■ **Task instructions**
Output as a JSON list of strings the records starting at the line containing "Open the TRADE tab icon" and ending at the line containing "coord(327,255)", one string per line, leaving out blank lines.

■ **Extracted entries**

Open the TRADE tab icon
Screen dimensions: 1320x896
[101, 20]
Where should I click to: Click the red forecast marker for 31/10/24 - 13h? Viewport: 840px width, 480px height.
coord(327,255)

==

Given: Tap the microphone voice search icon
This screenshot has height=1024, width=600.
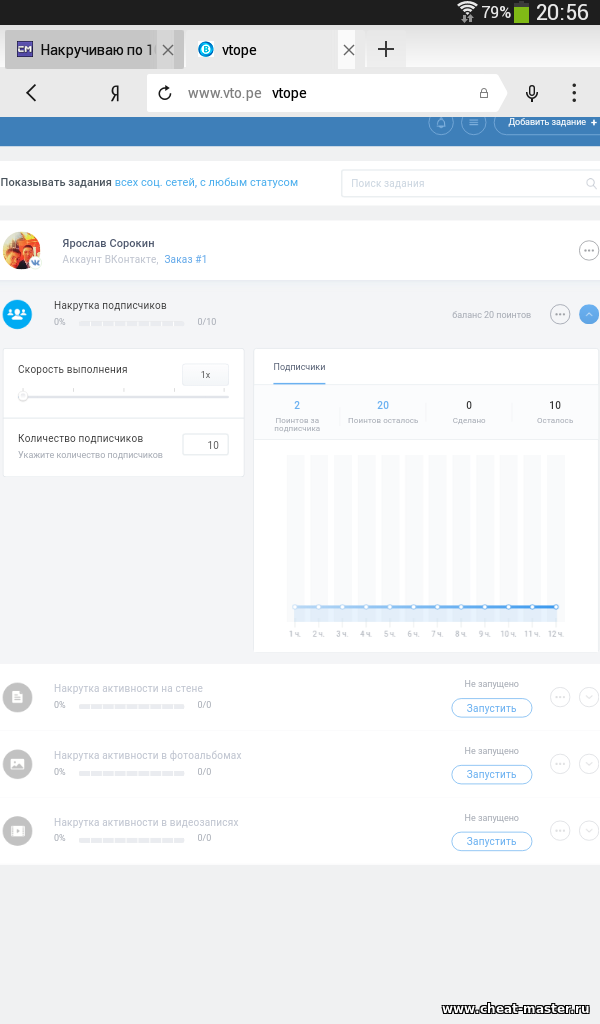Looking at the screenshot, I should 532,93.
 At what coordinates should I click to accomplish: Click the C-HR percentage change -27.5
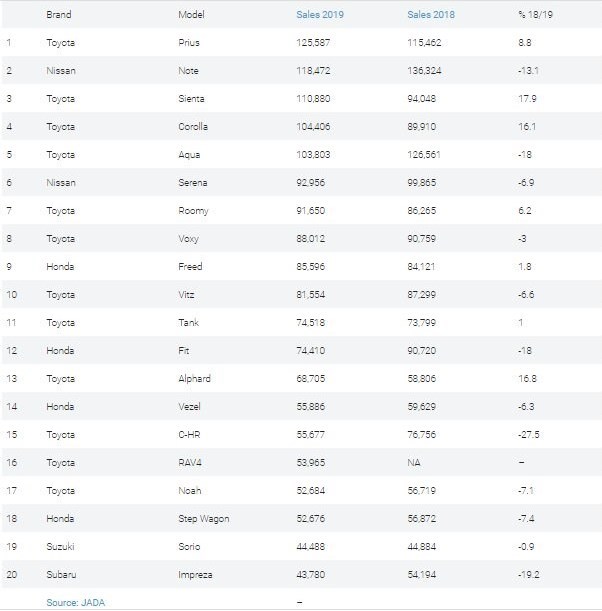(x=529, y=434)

■ **Reply to the task**
[
  "Open the TRADE tab icon",
  "Screen dimensions: 1320x896",
  "[101, 20]",
  "Where should I click to: Click the red forecast marker for 31/10/24 - 13h? Viewport: 840px width, 480px height.",
  "coord(327,255)"
]